In many parts of the world, medicine retains marks of its gendered practice, for instance in placing women under the patriarchal control of men and others who exercise male-gendered authority. For example, in some countries, a woman’s request for health care is accepted only with the express authorization of her husband.12 Women’s requests for control over their reproduction have so threatened male dominance of women’s fertility that birth control and voluntary sterilization were condemned until recently, as Crimes Against Morality.13 Voluntary abortion remains a major point of contention almost universally within institutions of traditional power, which are male-gendered. Whether it is discriminatory and socially unconscionable to criminalize a medical procedure that only women need is a question that usually goes not simply unanswered, but unasked.

Medicine Serving the Status Quo

By focusing its attention on the distress of individual women in clinical settings, medicine in general and psychiatry in particular have inadvertently served as agents of the continued subordination and oppression of women.14 Women have suffered feelings of ill health and emotional dissonance with family and community, as a reaction to denial of equal opportunities to seek their own achievements and their confinement to seeking satisfaction in the care of children, the sick and the dependent. Health professionals have conscientiously looked for physiological and psychiatric causes of maladjustment in patients’ lives, and for other medical reasons for unhappiness and discontent.15 Illness alone was used to explain women’s unhappiness in the midst of affluence and caring family members, a situation that by conventional standards should produce contentedness.
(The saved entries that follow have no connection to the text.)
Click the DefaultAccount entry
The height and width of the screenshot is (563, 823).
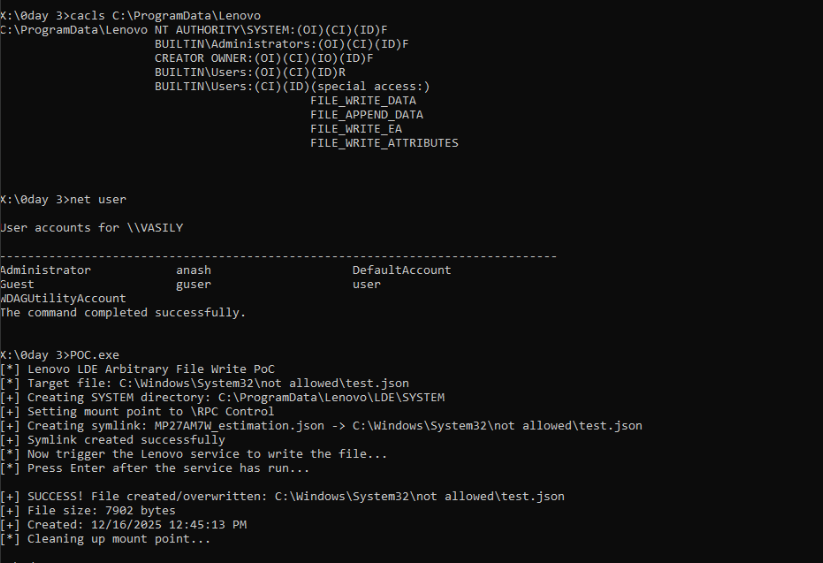coord(401,270)
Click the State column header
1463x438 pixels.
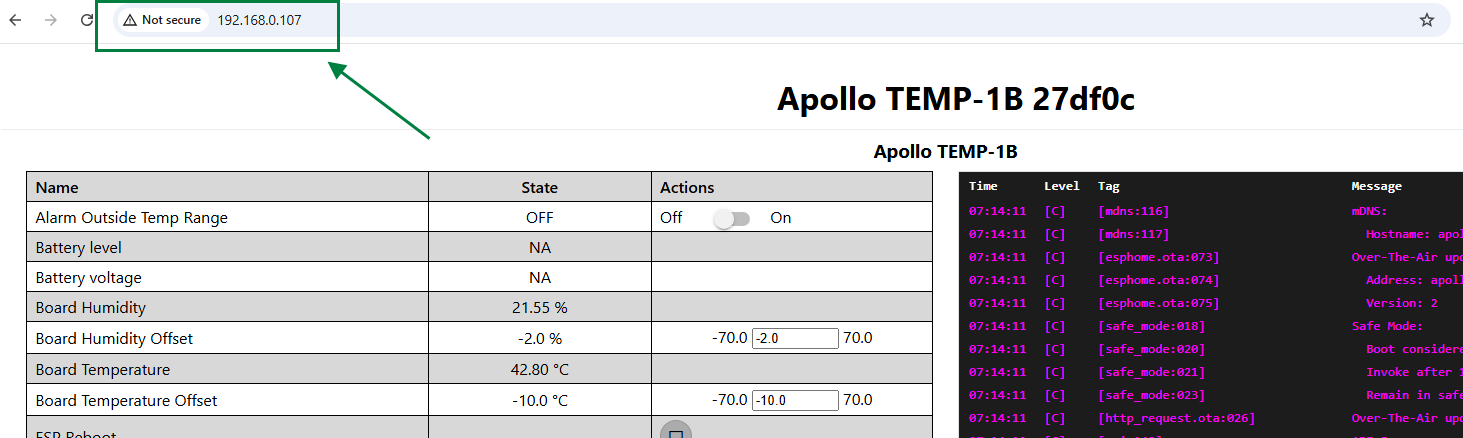[539, 187]
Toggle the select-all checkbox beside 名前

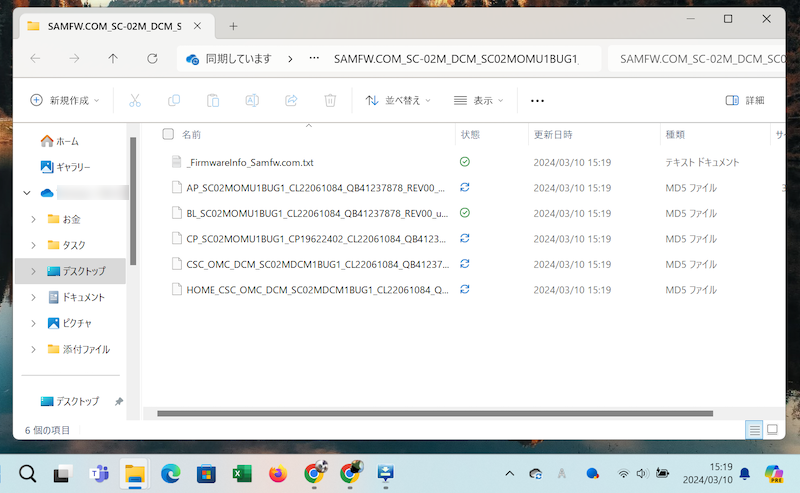[168, 134]
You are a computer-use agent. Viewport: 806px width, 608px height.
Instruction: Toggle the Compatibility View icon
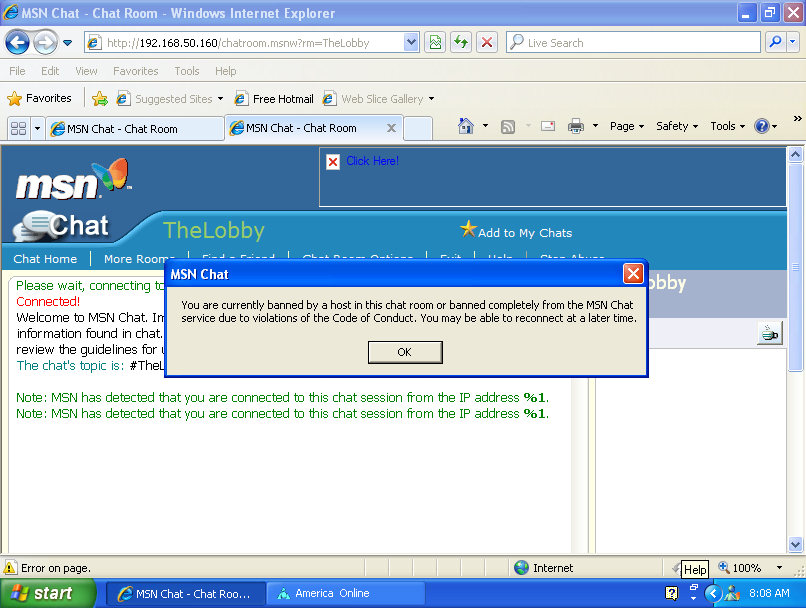pos(435,42)
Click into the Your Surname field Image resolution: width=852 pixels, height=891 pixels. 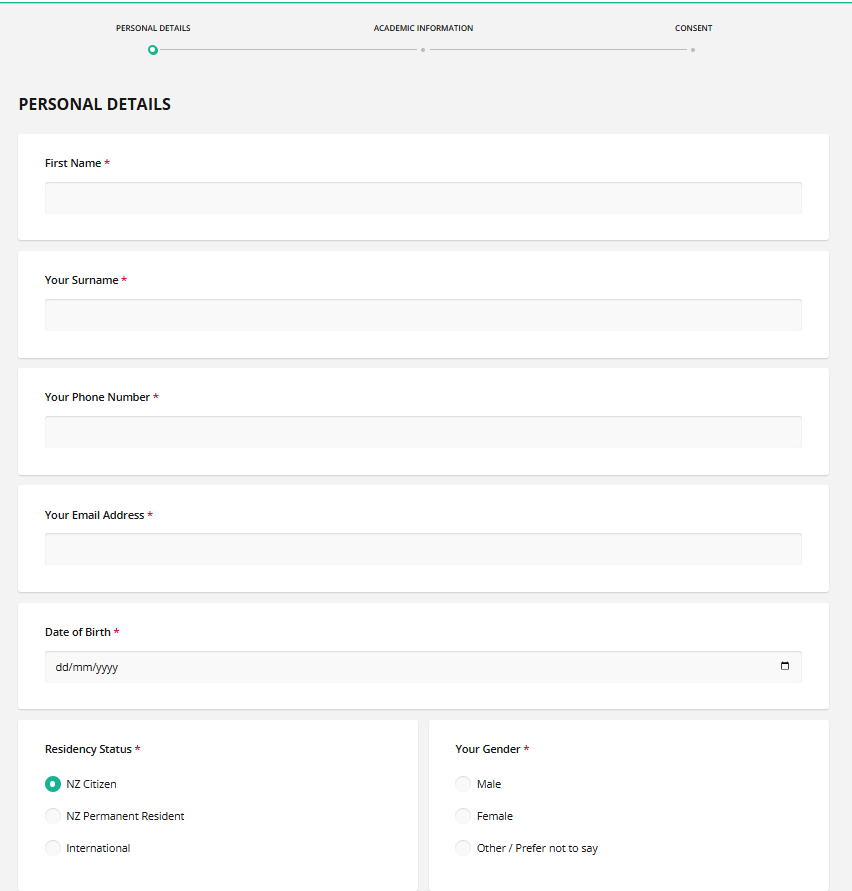coord(423,315)
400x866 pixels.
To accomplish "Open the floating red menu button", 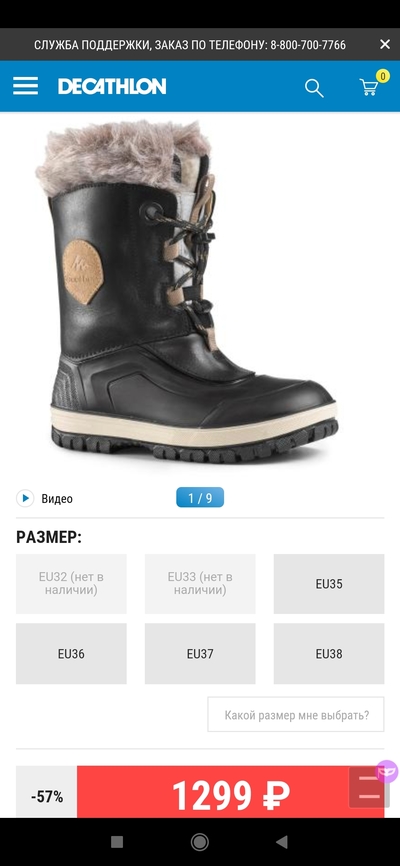I will tap(369, 787).
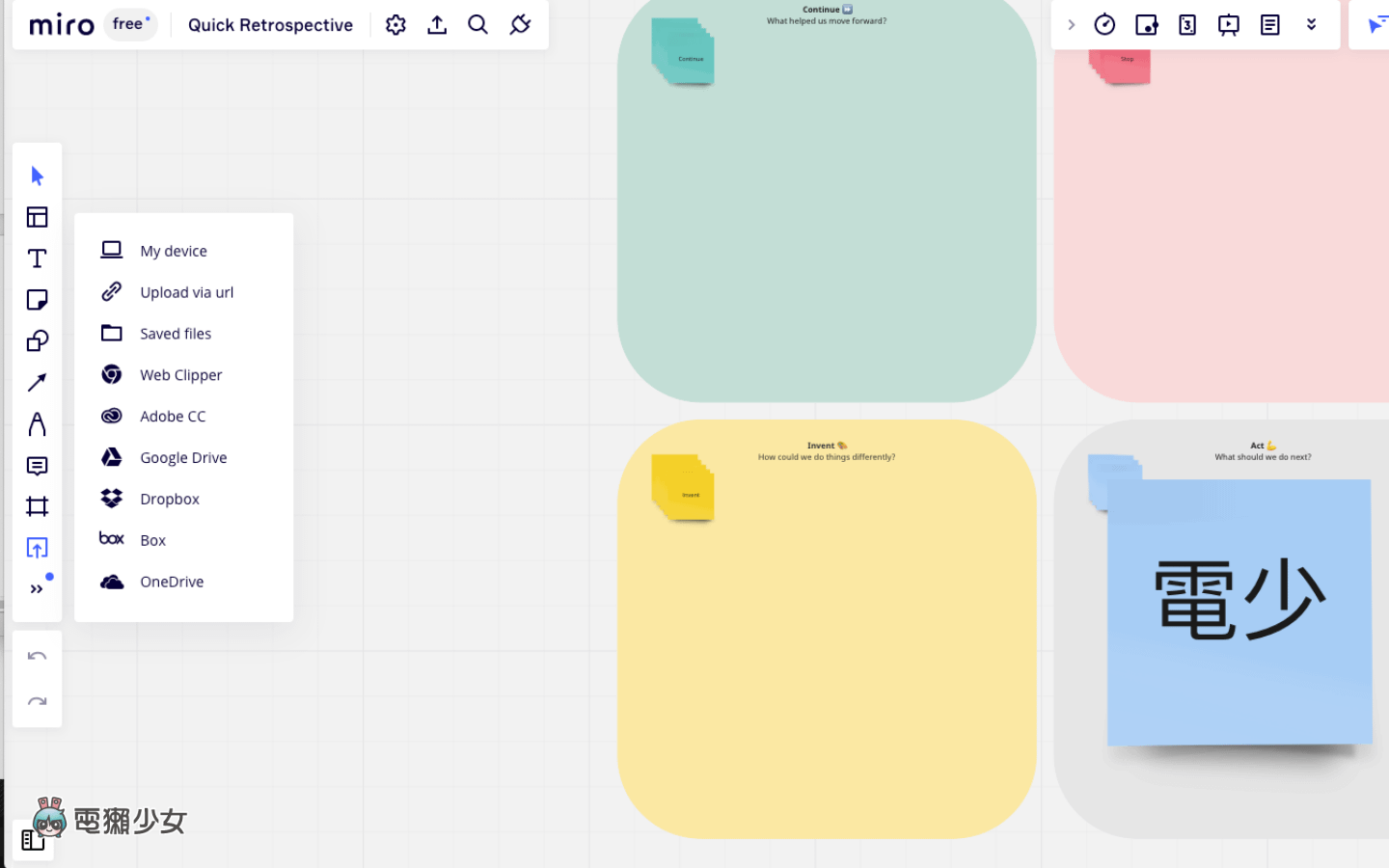Select the Pen drawing tool
This screenshot has height=868, width=1389.
coord(37,424)
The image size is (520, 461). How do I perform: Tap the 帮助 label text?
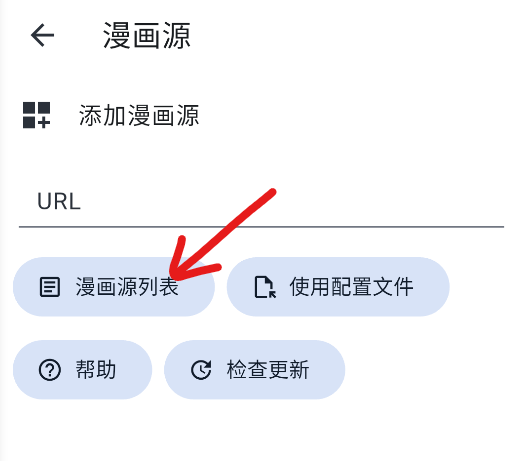(x=96, y=370)
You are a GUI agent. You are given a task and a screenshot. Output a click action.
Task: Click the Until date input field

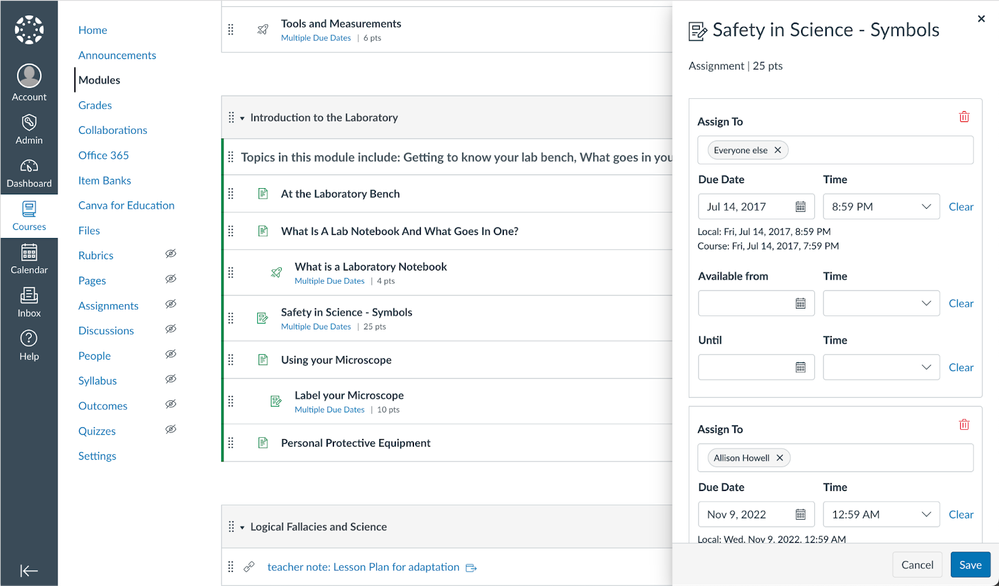(x=746, y=367)
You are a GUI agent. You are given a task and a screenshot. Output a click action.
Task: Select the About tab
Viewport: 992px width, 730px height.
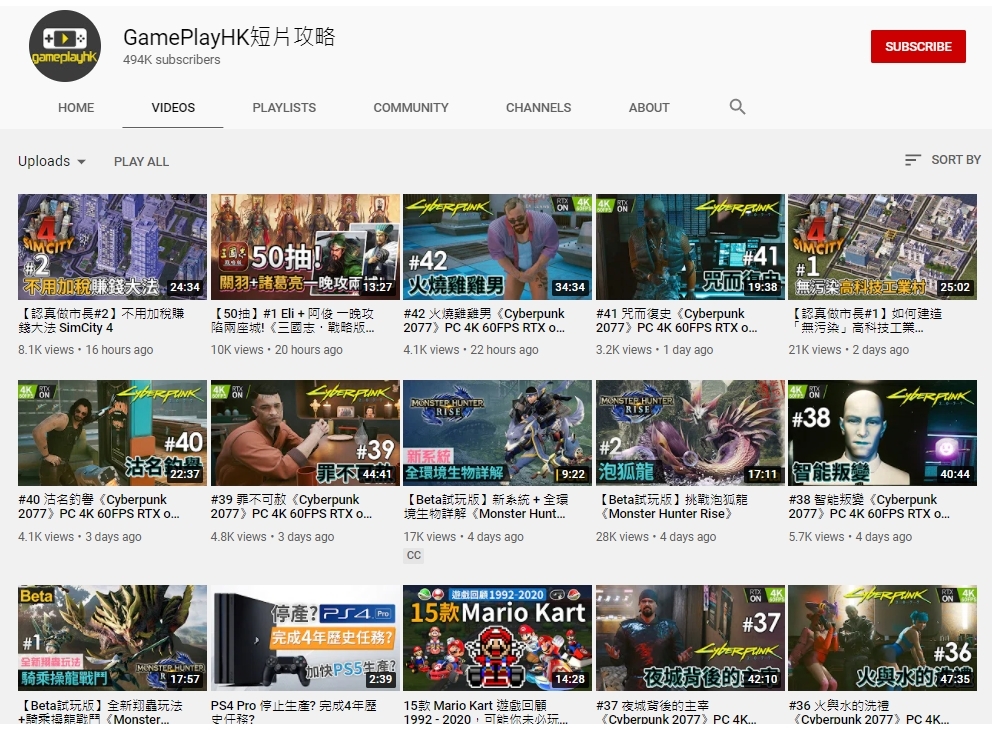click(649, 108)
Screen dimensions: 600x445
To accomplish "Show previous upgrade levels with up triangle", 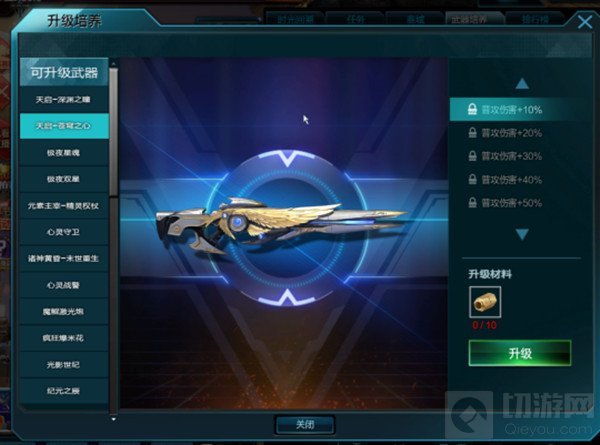I will click(522, 83).
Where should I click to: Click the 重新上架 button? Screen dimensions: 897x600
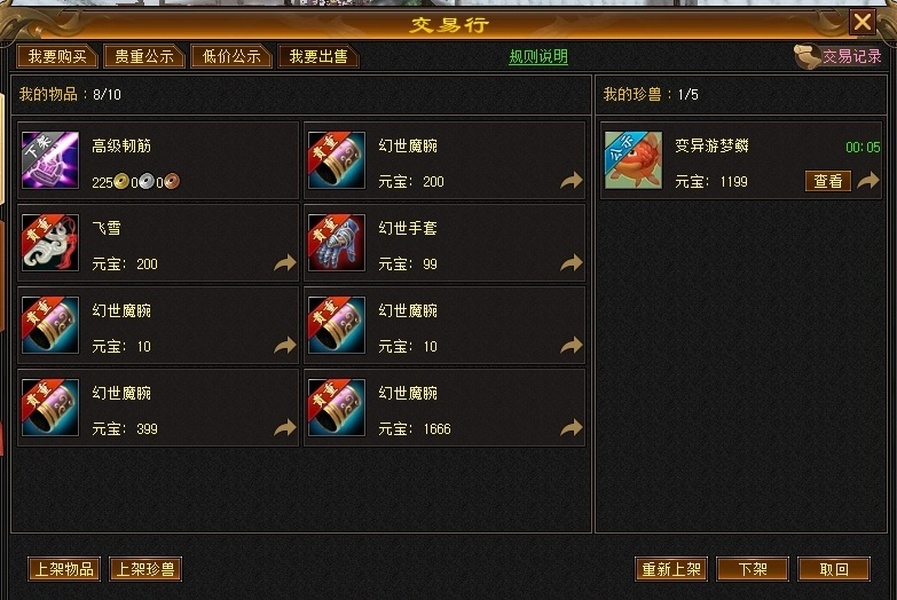[x=671, y=569]
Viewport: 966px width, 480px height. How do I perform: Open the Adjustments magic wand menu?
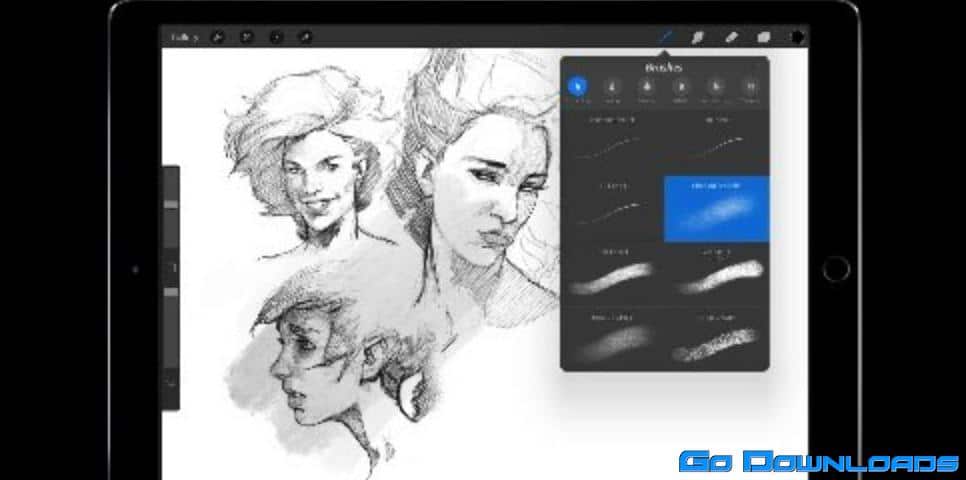[x=246, y=38]
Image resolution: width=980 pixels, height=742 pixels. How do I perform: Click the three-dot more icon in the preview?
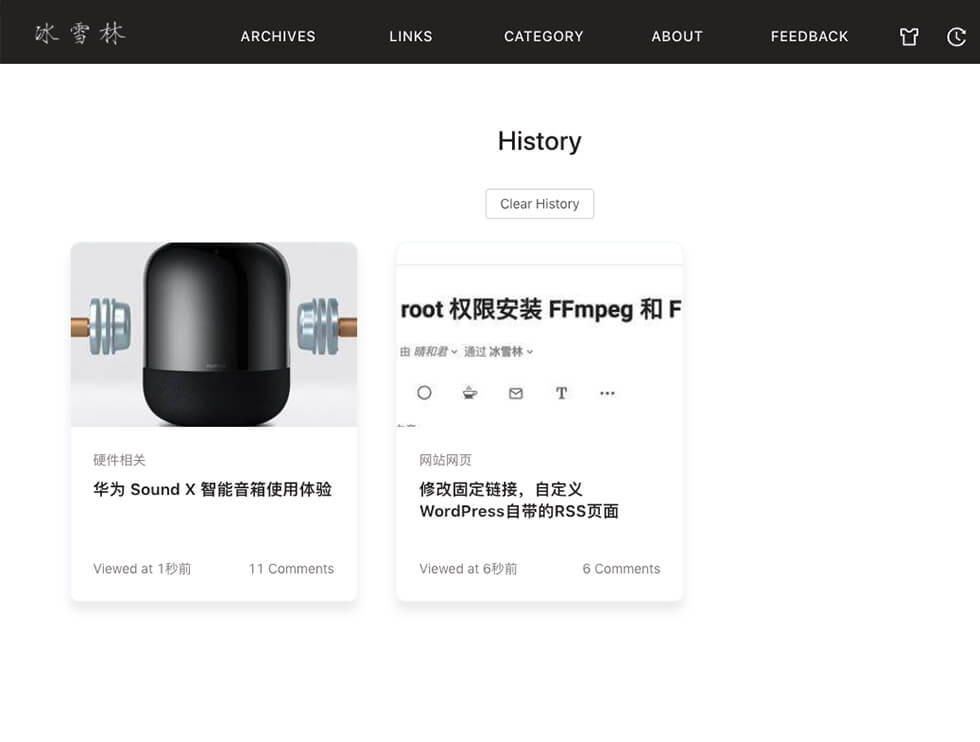click(607, 393)
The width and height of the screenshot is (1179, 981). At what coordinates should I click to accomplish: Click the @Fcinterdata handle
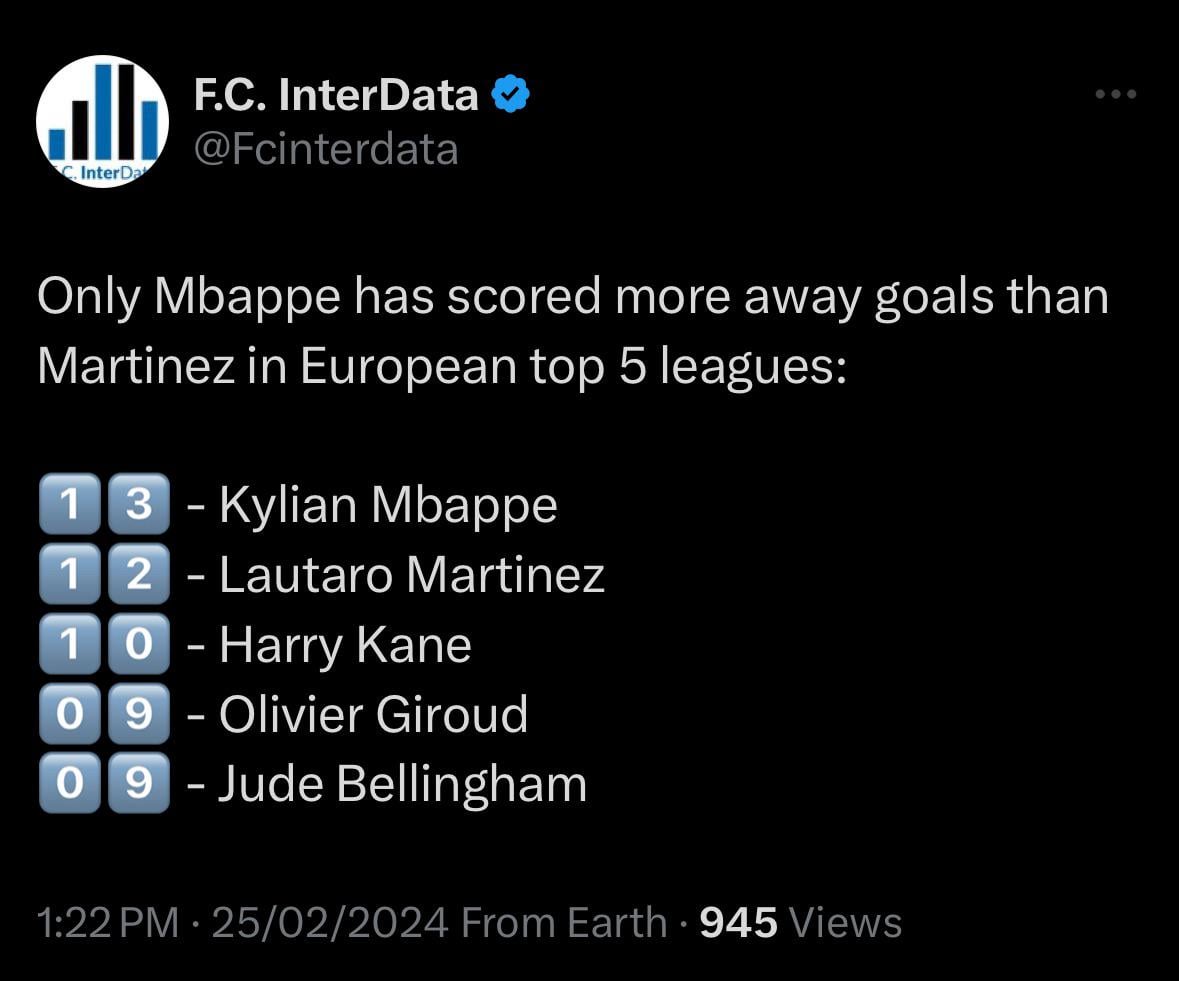pyautogui.click(x=327, y=148)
One effect of modern feminist sensitivity has been to expose feelings of frustration and anger as not being unnatural reactions to natural conditions, but as natural healthy reactions to social injustice. By diagnosing women’s discontent and “disorders” as medical problems, physicians have reinforced and perpetuated the injustice of the prevailing social order, which prejudices women’s health, rather than acting as instruments of remedy.

Medicine has a history of paternalism. Patients have been infantilized and denied social status, for example, by being called by their first names and presumed incapable of exercising informed choice among treatment options. A legal recognition of only recent evolution is that treatment choices are not to be medically dictated, but are to be medically-informed personal choices made by patients as an act of self-determination. Physicians are increasingly required by law to afford patients respect as equals—capable of and responsible for making critical life decisions—by providing them the medical information they need to fully exercise choice.

However, while meeting this objective standard of medical disclosure, doctors must recognize how women’s experiences in female-gendered roles have affected their medical histories and health prospects. The critical transition is from doctors treating women as inferior to men, physiologically different only in reproductive functions, to recognizing women as equal to men, only different because of the gendered experiences that affect their health.